Subject: Re: NetBSD2.0/sparc not ready for prime time?
To: Johan A.van Zanten <johan@giantfoo.org>
From: Seth Kurtzberg <seth@cql.com>
List: port-sparc64
Date: 02/06/2005 03:16:50
Johan A.van Zanten wrote:

>Seth Kurtzberg <seth@cql.com> wrote:
>
>  
>
>>That is again _not_ to imply that there aren't problems, and that they 
>>don't need to be fixed.  It is merely to say that you have good people 
>>already expending maximum effort, and, in my experience, NetBSD 
>>releases, initially, are of much higher quality than other operating 
>>systems I've used, including expensive SVR4 releases from Sun or HP.
>>    
>>
>
> I want to second this.  I began my career as a sysadmin back in
>1991-1992, and the early releases of Solaris were very buggy.  I didn't
>put Solaris into production until 1994, and i think that was Solaris 2.4.
>  
>
Don't forget the version where they had minor version numbers, and it 
was unusable in 2.x or 2.x.1.  I believe that was 2.6, so 2.6 was 
useless, as was 2.6.1, and everyone had to wait for 2.6.2.  Useless 
might be an overstatement, since not everyone has the same criteria for 
usefulness, but it had major stability problems until the second 
correction release.

As Johan said, Sun has far better resources for testing (not in terms of 
the quality of the engineers, but in terms of money,  and tools, and the 
fact that Sun built the damn thing and one might think they would know 
how it works.

I'd also like to stress the fact that NetBSD problems are generally 
fixed in a period of a few weeks, in the worst case.  A few days is more 
typical.  Having a workaround the same day the problem is discovered is 
also common.  That workaround is not the fix, because there is a good 
chance that it will break something else, but in some cases it allows 
the user to do what he needs to do while the developers on the 
port-sparc side are doing what they need to do.

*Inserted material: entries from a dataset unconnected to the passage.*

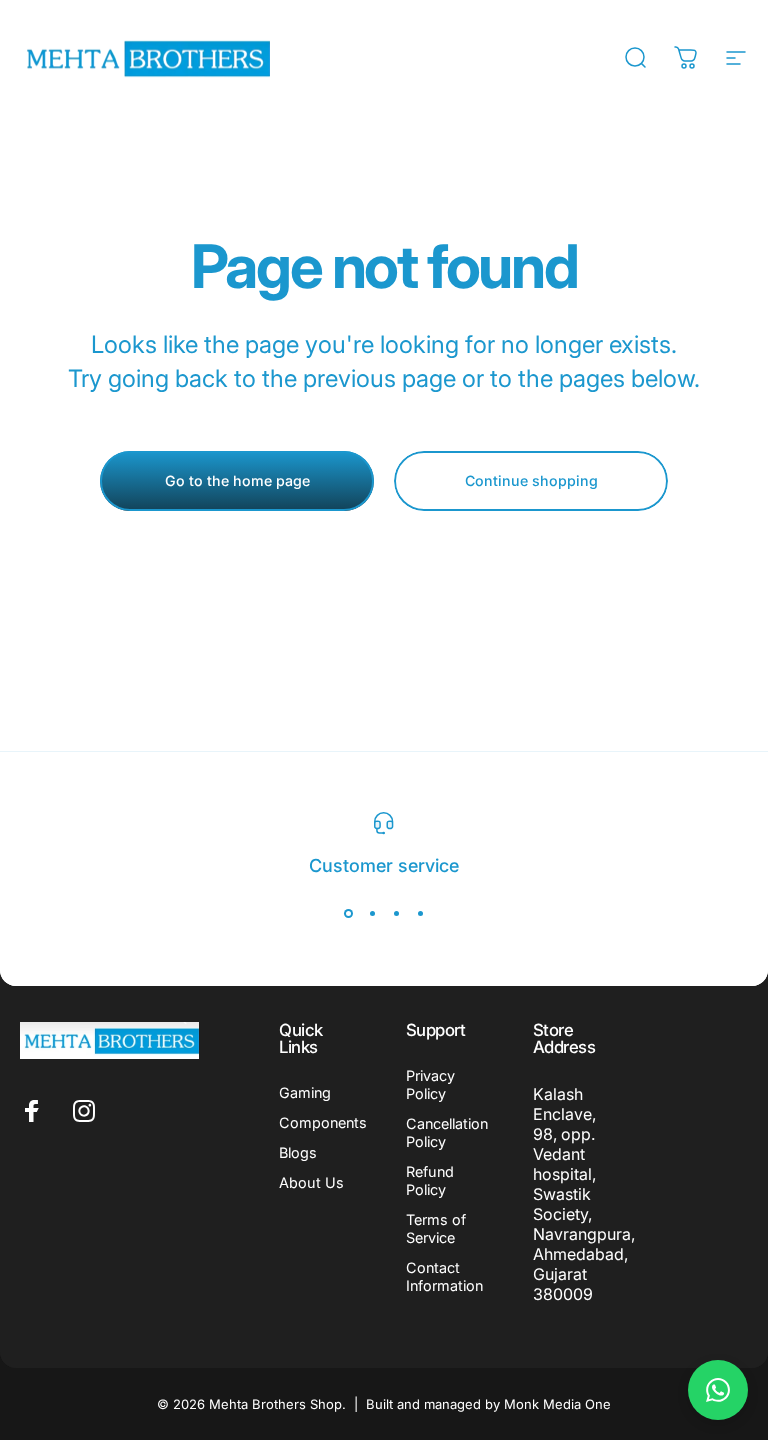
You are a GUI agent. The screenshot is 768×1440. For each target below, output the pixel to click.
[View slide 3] (396, 914)
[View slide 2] (372, 914)
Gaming (305, 1092)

There was a major TCP/IP bug in Solaris up to and including 2.6.2.  It 
was a two line change, and it took Sun about a year to get around to 
making it.

And, try to get a response to an email you send to whoever is doing (or 
is supposed to be doing) the fix.  It's theoretically possible that you 
will get a response, but much more frequently you get a "ok, we'll look 
into it" response from someone who's job it is to maintain the database 
of problem reports.  Sooner or later it will get pushed down to the 
level that the developers can see it and take care of it, but I've never 
seen sooner, and later tends to be _very_ later.  (Bad English grammar, 
but you know what I mean, I hope.  :)  )

Now, I will admit that I'm very grateful to the sparc folks on the 
NetBSD project, because they allowed me to turn a very expensive door 
stop into a functioning server.  I have every confidence that this will 
be fixed.  Judging by the messages on the list, the root cause is known 
and there is discussion about the best way to fix it.  In the case of 
Sun, you would probably still be on hold, trying to see if your bug 
report triggered any activity, let alone knowing the cause and kicking 
around possible fixes.

These guys are human, so they make mistakes.  Believe it or not, I've 
been known to make a mistake now and then, such as breaking the 
processing of one type in my database engine while introducing a new type.

I think everyone is acting in good faith here, the NetBSD sparc people 
do an outstanding job, and things will stabilize.  These sorts of 
problems happen to everybody; the difference is that the NetBSD 
developers jump right on it and it gets fixed.  Not fixed in the next 
release (as is Sun's habit, even though there will be a patch list a 
mile long, the bug you care about somehow doesn't get into that mile 
long patch list).

I'll spare you the HP stories.  Let's just say there is a tendency among 
the users to add an S before UX.

>2.0 and 2.1 were just not usable on busy machines -- i know several other
>shops that deployed projects on Alphas instead of Suns (even after they'd
>already bought the Suns), simply because Solaris 2.0 - 2.2 were not stable
>enough.  I'm not trying to bash Sun here; it's the same problem. Shipping
>a new version of an OS, especially when it has substantial changes (like
>SMP) is impossible to do without having some bugs, even after months of
>testing with far, far more resources than the NetBSD project has. And the
>painfully irony is that a bug fix is always likely to introduce another
>bug.
>
> I've been happy with 2.0 on sparc (and alpha) so far. My main DNS server,
>KDC and mail relay is now a SPARC-20 (dual 50 Mhz) with about 300 MB of
>RAM. Yesterday, it 55x refused about 35,000 pieces of SPAM, and 45x
>refused another 45,000.  (And depressingly, it delivered about 200 pieces
>of mail, some of which were still spam.) It's a busy machine.
>
> The only major problems i've run into on sparc have all been in pkgsrc,
>which is (in my mind) entirely seperate from the OS. I'm not denying that
>there may be problems with 2.0 on sparc.  I'm simply saying that what i am
>seeing here on my machines is impressive for a x.0 release with major, new
>functionality in the kernel.
>
> -johan
>
>!DSPAM:42052362150207400181028!
>
>  
>